A Separation Movie Review - www.impulsegamer.com -

A Separation

    Reviewed by George Constantin on February 28th, 2012
    Hopscotch
presents a film directed by Asghar Farhadi
    Screenplay by Asghar Farhadi
    Starring:
Leila Hatami, Peyman Moadi, Sareh Bayat, Shahab
    Hosseini, Sarina Farhadi,
    Ali-Asghar Shahbazi

    Running Time:
123 mins
    Rating: PG
    Released: March 1st, 2012


9.5/10

 

 

Simin (Leila Hatami) plans to leave Iran with her husband Nader (Peyman Moadi), and their intelligent, sensitive 11 year old daughter Temeh (Sarina Farhadi) in search of a better life abroad. When Nader refuses to leave his Alzheimer-suffering, incontinent father (Ali-Asghar Shahbazi) behind, Simin files for divorce. When the court rejects her application, she leaves the family home, and moves in with her mother. Nader is forced to care for both his father and Temeh, who chooses to stay with him. Hoping for some normalcy in his life, Nader hires Razieh (Sareh Bayat), a housekeeper, to help with the house work, as well as to care for his father. However, events spiral out of control when Nader arrives home one day to find his father alone, unconscious, and tied to his bed. Venting his anger on Razieh, Nader would eventually cross the path of her ill tempered, volatile and prone to violence husband Hodjat (Shahab Hosseini). The stage is set for a terrible confrontation.

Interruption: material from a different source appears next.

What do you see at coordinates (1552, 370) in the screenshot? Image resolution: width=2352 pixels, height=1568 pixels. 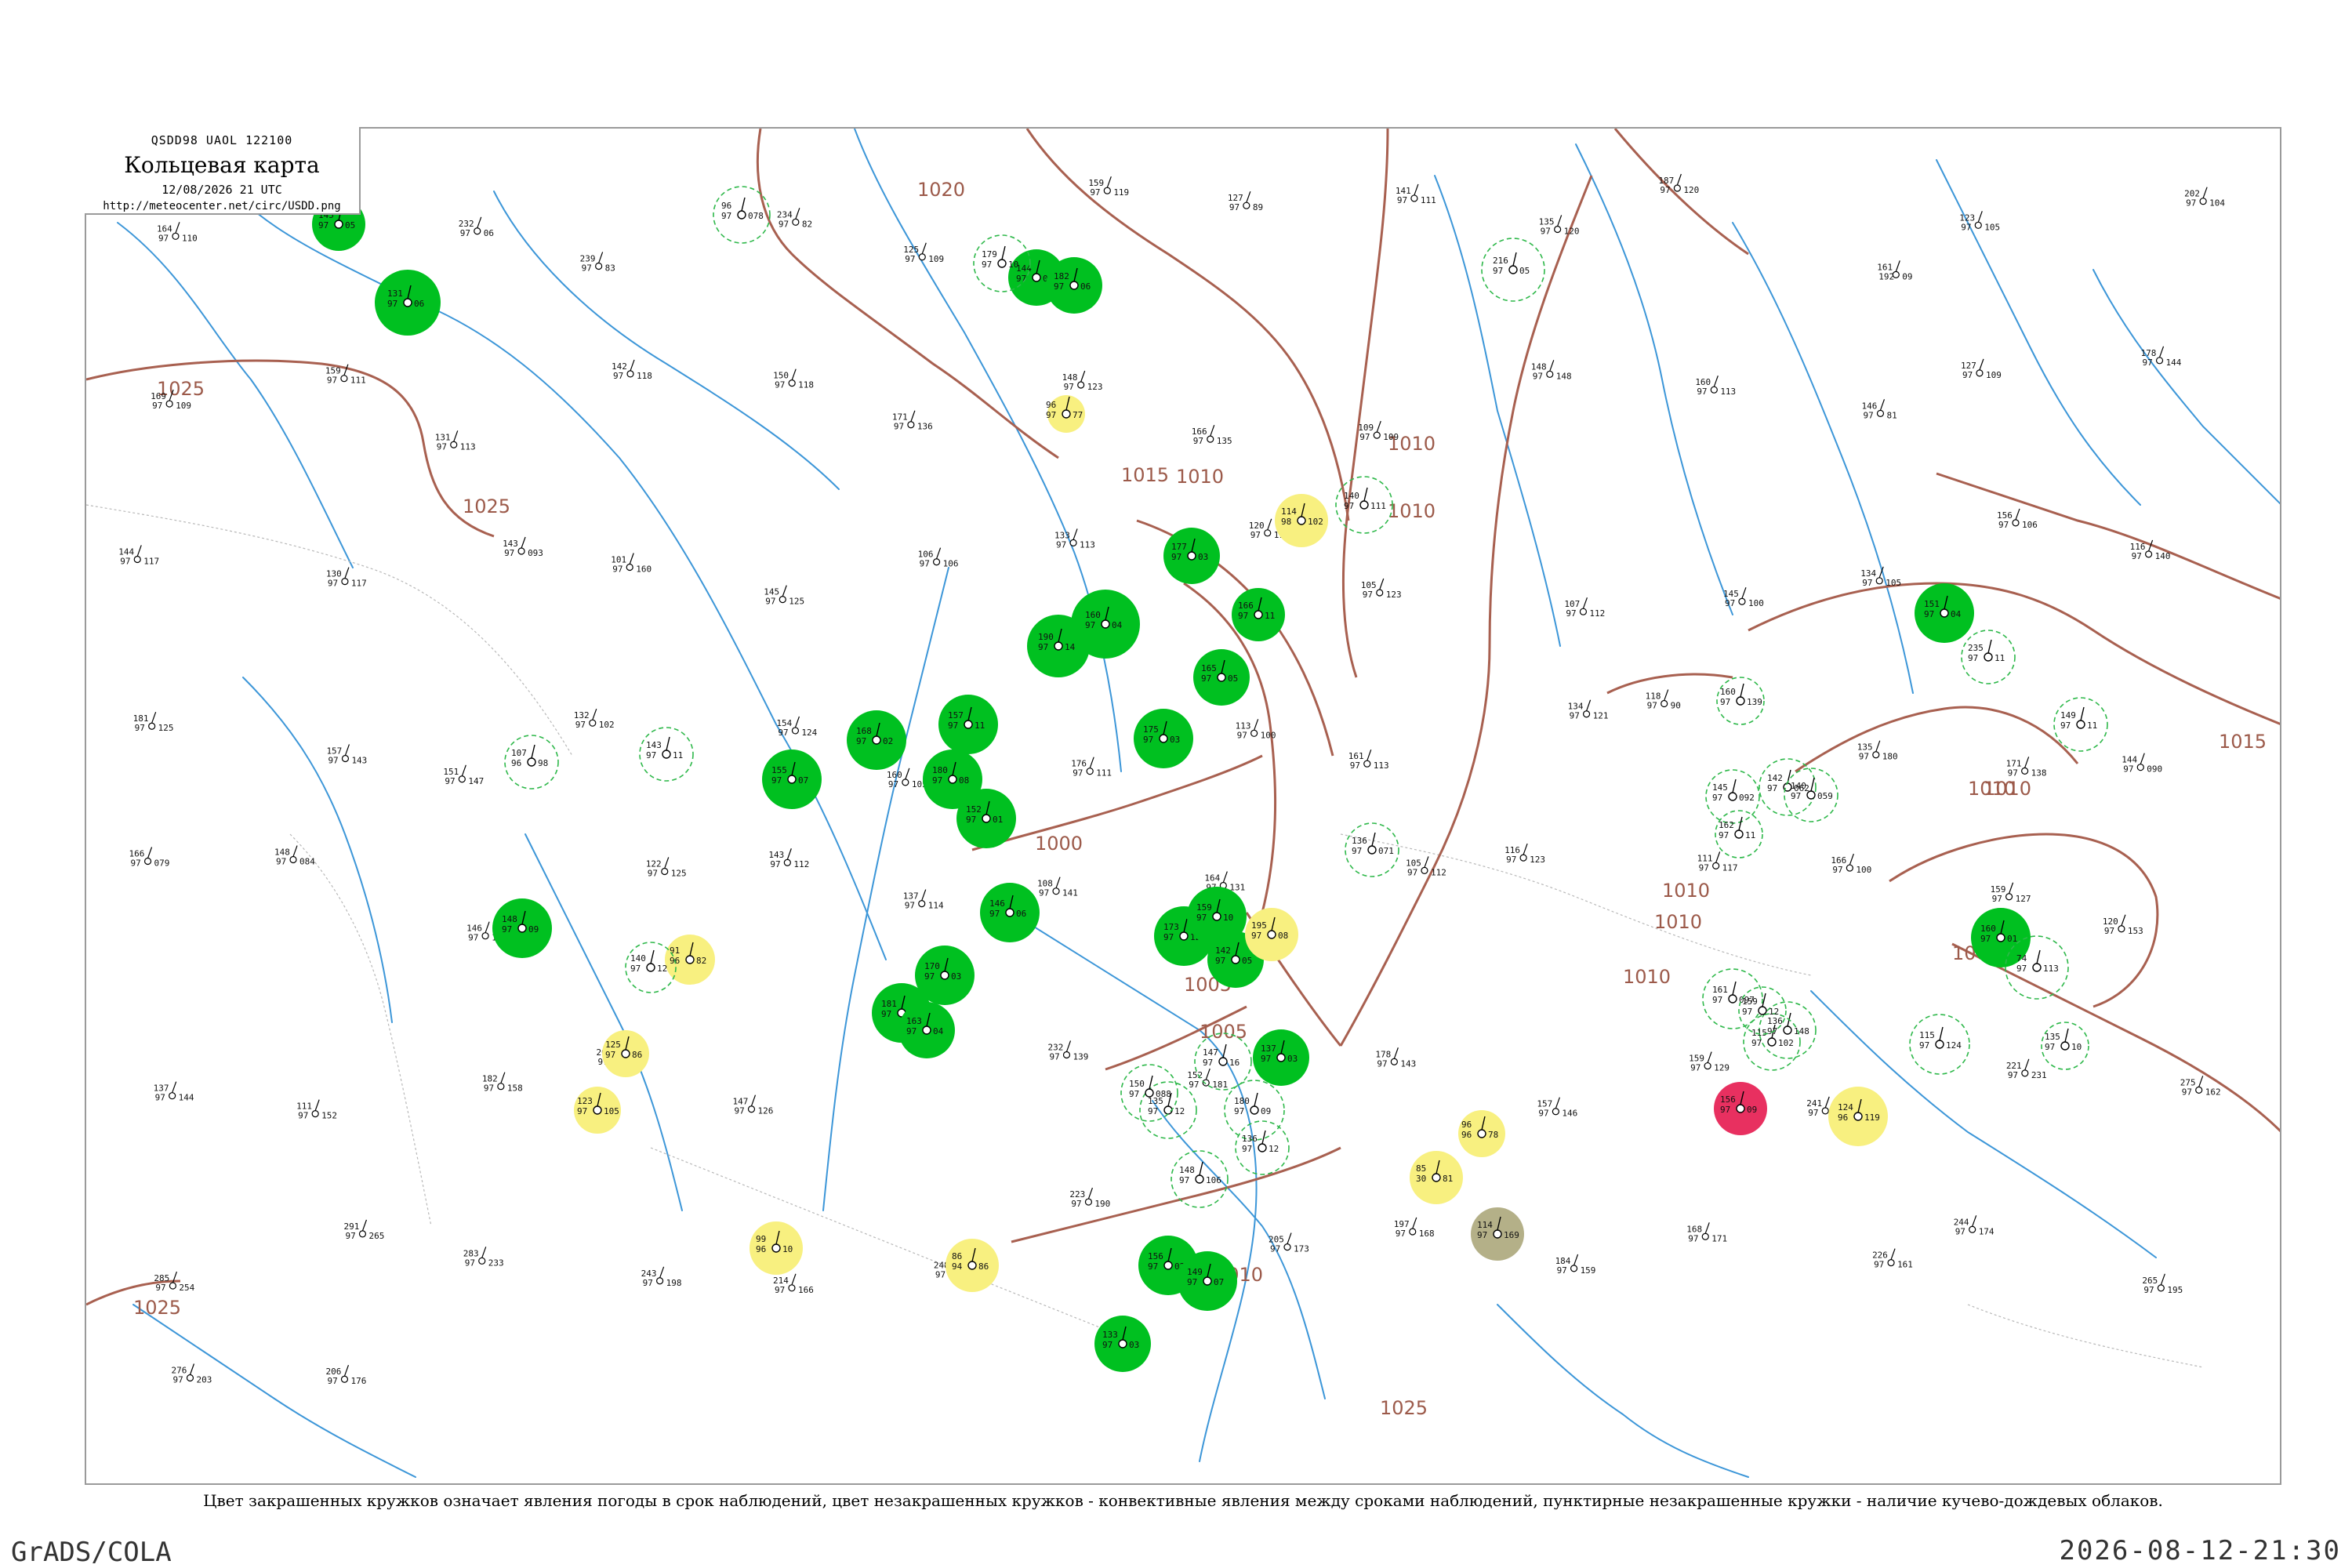 I see `station-report: 14897 148` at bounding box center [1552, 370].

Written and directed by Asghar Farhadi, A separation is a delicately balanced film that  explores some of the most complex religious, social, and political codes of modern Iranian society. The film deals with such controversial, and politically sensitive issues as theocracy, gender oppression, social justice, and a deeply rooted class structure. Farhadi succeeds in avoiding conflict with the censors by cloaking the elements of what is essentially a political film into what appears to be every-day(non-political) terms. This is precisely where Farhadi's genius comes into play. At the opening scene of the film, Simin and Nader are facing an unseen judge who asks if she believes her daughter has a future in Iran. Thus, the political message is undeniable; the divorce is a metaphor for Iran, and by seeking to divorce Nader, Simin is essentially seeking to divorce Iran itself, in order to secure Temeh's future. However, things are not as simple. Our couple are evidently still in love. The dilemma they face is not uncommon to the one faced by millions of Iranians today - stay and fight for a better future, or escape to a better life abroad. While Simin and Nader have this choice, the other couple, Razieh and Hodjat, certainly don't. Being from the wrong side of the class divide, their only choice is to fight.


A Separation has a superb ensemble cast, with top notch performances from Hatami, Moadi, Bayat, Hosseini, and Shahbazi. Sarina Farhadi is outstanding as the long-suffering Temeh. In real life, she is Farhadi's own daughter. Shot in documentary style, A Separation is a vividly real, and incredibly intense drama that will hold you spellbound for its entire 123 minutes. Not surprisingly, it has won every imaginable award including this year's Academy Award and Golden Globe for Best Foreign Language Film. Perhaps a true measure of the film's greatness lies in the fact that filmgoers in Israel are queuing in their thousands to see it. A Separation is easily one of the best films to come out in the past five years. Recommended viewing.